▶ [TASK PROMPT]: Each entry below must appear in the output exactly as written.

▶ [INPUT FOR THIS TASK]:
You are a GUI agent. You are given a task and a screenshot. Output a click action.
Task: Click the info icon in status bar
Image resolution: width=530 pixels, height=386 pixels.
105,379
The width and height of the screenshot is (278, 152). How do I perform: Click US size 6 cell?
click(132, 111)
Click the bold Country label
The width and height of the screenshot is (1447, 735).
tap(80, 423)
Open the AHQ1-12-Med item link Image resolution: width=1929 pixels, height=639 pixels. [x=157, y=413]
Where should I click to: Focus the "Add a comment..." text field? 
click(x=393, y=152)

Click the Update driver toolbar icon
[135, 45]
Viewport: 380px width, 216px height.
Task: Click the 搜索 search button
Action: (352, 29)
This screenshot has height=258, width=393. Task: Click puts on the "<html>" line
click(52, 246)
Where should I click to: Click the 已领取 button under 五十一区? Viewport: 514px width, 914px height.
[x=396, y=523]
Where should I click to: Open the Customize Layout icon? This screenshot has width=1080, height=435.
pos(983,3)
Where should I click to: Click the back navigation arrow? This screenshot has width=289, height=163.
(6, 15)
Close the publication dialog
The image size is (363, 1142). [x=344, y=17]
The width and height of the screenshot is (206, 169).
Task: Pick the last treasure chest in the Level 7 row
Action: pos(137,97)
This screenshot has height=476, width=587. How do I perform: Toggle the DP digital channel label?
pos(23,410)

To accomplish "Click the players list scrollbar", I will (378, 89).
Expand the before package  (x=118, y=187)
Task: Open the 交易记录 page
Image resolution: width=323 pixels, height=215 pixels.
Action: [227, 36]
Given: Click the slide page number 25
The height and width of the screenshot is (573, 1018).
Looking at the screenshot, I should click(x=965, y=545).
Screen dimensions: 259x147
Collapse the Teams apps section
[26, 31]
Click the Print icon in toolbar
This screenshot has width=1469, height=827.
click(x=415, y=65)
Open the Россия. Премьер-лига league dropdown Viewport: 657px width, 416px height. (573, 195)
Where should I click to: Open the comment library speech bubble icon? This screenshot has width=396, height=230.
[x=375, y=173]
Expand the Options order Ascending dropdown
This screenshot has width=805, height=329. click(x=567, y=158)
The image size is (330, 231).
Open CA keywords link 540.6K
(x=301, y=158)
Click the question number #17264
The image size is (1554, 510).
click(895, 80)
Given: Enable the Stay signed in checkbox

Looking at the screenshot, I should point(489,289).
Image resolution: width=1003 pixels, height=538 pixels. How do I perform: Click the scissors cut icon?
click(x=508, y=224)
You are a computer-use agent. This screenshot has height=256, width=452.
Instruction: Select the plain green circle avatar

▶ [TASK RESPONSE]:
You are a GUI agent. You are given a task and a screenshot. Output a click action.
Task: Click the info icon in status bar
Image resolution: width=530 pixels, height=386 pixels.
105,379
The width and height of the screenshot is (278, 152). How do I perform: Click US size 6 cell?
click(132, 111)
Click the bold Country label
The width and height of the screenshot is (1447, 735).
tap(80, 423)
Open the AHQ1-12-Med item link Image resolution: width=1929 pixels, height=639 pixels. [x=157, y=413]
Where should I click to: Focus the "Add a comment..." text field? 
click(x=393, y=152)

Click the Update driver toolbar icon
[135, 45]
Viewport: 380px width, 216px height.
Task: Click the 搜索 search button
Action: (352, 29)
This screenshot has height=258, width=393. Task: Click puts on the "<html>" line
click(52, 246)
Where should I click to: Click the 已领取 button under 五十一区? Viewport: 514px width, 914px height.
[x=396, y=523]
Where should I click to: Open the Customize Layout icon? This screenshot has width=1080, height=435.
pos(983,3)
Where should I click to: Click the back navigation arrow? This screenshot has width=289, height=163.
(6, 15)
Close the publication dialog
The image size is (363, 1142). [x=344, y=17]
The width and height of the screenshot is (206, 169).
Task: Pick the last treasure chest in the Level 7 row
Action: pos(137,97)
This screenshot has height=476, width=587. How do I perform: Toggle the DP digital channel label?
pos(23,410)

To accomplish "Click the players list scrollbar", I will (378, 89).
Expand the before package  (x=118, y=187)
Task: Open the 交易记录 page
Image resolution: width=323 pixels, height=215 pixels.
Action: [227, 36]
Given: Click the slide page number 25
The height and width of the screenshot is (573, 1018).
Looking at the screenshot, I should click(x=965, y=545).
Screen dimensions: 259x147
Collapse the Teams apps section
[26, 31]
Click the Print icon in toolbar
This screenshot has width=1469, height=827.
click(x=415, y=65)
Open the Россия. Премьер-лига league dropdown Viewport: 657px width, 416px height. (573, 195)
Where should I click to: Open the comment library speech bubble icon? This screenshot has width=396, height=230.
[x=375, y=173]
Expand the Options order Ascending dropdown
This screenshot has width=805, height=329. click(x=567, y=158)
The image size is (330, 231).
Open CA keywords link 540.6K
(x=301, y=158)
Click the question number #17264
The image size is (1554, 510).
click(895, 80)
Given: Enable the Stay signed in checkbox

Looking at the screenshot, I should point(489,289).
Image resolution: width=1003 pixels, height=538 pixels. How do I perform: Click the scissors cut icon?
click(x=508, y=224)
You are a computer-use agent. This screenshot has height=256, width=452.
Instruction: Select the plain green circle avatar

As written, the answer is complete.